+++ Fragmento seleccionado +++
Pero algo de ello debía ser verdad, lo contaban gruesos tomos ilustrados, Bismarck pendía de todas las paredes, y aquel otoño se celebró la fiesta de Sedan, el día más hermoso del año.

Hasta los quince años no vi palidecer este oropel. Empecé a dudar de la venerabilidad de la historia mundial y dejé de creer que en otros tiempos las personas y los pueblos fuesen diferentes de hoy y no vivieran la vida cotidiana sino óperas y leyendas heroicas. Sabía que nuestros maestros tenían la misión de desorientarnos y deprimirnos al máximo y que exigían de nosotros virtudes de las que ellos carecían, y la historia del mundo que nos inculcaban debía ser un truco de los adultos para humillarnos y hacernos sentir pequeños.

El hecho de que yo pudiera pensar con esta falta de respeto en la historia mundial tenía sus motivos. Los adolescentes no viven de críticas y negaciones sino de sentimientos e ideales. Y en mi interior ya se había iniciado lo que aún perdura: empecé a desconfiar de las voces del exterior, y cuanto más oficiales eran tanto más desconfiaba. En general comencé a sentir que lo verdaderamente interesante y esencial, lo único que puede colmarnos, absorbernos y contener nuestro aliento, no se encuentra fuera de nosotros sino en nuestro interior. No quiero decir que supiera algo de esto entonces, pero lo presentía, y empecé a leer a los filósofos, liberar mi espíritu y profundizar en mis poetas preferidos, todo con el vago presentimiento de que éste era mi camino, el camino hacia mi mismo, y de que todos los demás caminos no eran los que yo necesitaba ni a los que yo pertenecía. Se había iniciado en mí lo que el cristiano llama "examen de conciencia" y el psicoanalísta, "introversión". No puedo decir que este camino, este modo de ser y de vivir, sea mejor que otro; sólo se que es necesario para el religioso y el poeta, los cuales jamás aprenderán, aunque quieran y se esfuercen por conseguirlo, lo que los nuevos maestros oficiales llaman "pensar históricamente".
+++ Filas de datos +++
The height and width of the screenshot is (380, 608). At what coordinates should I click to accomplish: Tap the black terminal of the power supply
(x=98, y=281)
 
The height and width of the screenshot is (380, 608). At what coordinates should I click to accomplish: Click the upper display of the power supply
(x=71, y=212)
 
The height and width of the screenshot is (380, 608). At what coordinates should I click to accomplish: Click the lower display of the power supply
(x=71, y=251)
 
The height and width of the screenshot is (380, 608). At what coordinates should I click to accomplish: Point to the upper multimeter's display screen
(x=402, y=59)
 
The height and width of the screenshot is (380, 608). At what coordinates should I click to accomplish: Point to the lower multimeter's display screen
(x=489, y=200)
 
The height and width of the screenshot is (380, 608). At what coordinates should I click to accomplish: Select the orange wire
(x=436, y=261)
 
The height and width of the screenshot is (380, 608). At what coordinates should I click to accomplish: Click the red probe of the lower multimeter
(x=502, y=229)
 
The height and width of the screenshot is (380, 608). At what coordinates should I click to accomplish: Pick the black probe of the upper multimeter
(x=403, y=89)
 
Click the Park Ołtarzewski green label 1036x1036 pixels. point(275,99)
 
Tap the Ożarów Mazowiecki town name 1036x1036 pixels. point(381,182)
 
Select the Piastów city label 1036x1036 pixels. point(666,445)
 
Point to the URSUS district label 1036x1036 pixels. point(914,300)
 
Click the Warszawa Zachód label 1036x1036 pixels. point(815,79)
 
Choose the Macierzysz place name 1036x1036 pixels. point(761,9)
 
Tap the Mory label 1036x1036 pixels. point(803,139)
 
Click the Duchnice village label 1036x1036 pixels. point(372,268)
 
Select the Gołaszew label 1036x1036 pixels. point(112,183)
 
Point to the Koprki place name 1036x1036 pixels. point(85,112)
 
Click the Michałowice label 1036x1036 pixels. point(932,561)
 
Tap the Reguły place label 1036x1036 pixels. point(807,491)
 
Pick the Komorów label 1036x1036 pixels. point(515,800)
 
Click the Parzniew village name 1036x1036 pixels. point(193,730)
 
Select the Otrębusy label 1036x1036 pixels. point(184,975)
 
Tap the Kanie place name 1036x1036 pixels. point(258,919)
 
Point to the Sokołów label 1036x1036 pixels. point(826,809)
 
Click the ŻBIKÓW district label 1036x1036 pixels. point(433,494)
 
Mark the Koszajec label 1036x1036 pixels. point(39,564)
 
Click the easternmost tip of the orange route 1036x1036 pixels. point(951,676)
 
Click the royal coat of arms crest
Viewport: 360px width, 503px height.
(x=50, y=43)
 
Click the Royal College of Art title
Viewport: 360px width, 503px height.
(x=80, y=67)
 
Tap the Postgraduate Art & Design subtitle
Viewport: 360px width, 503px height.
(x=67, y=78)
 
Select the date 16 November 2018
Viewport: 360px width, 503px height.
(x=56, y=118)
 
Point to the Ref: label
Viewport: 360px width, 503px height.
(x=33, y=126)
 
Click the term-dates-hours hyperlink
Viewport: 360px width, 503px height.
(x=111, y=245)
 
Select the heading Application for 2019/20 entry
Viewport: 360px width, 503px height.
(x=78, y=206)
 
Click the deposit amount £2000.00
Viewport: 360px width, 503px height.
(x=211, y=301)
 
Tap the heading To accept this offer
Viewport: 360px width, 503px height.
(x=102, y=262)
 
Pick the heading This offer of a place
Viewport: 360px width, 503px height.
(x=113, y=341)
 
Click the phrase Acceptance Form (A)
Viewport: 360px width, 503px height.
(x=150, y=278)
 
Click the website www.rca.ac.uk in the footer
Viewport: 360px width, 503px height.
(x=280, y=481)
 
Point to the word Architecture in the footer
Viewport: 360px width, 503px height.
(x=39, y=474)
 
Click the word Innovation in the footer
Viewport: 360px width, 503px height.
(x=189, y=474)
+++
** Reto **
Reproduce el fragmento seleccionado comenzando en "Hasta los quince" y terminando en "hacernos sentir pequeños.".

** Resultado del ejercicio **
Hasta los quince años no vi palidecer este oropel. Empecé a dudar de la venerabilidad de la historia mundial y dejé de creer que en otros tiempos las personas y los pueblos fuesen diferentes de hoy y no vivieran la vida cotidiana sino óperas y leyendas heroicas. Sabía que nuestros maestros tenían la misión de desorientarnos y deprimirnos al máximo y que exigían de nosotros virtudes de las que ellos carecían, y la historia del mundo que nos inculcaban debía ser un truco de los adultos para humillarnos y hacernos sentir pequeños.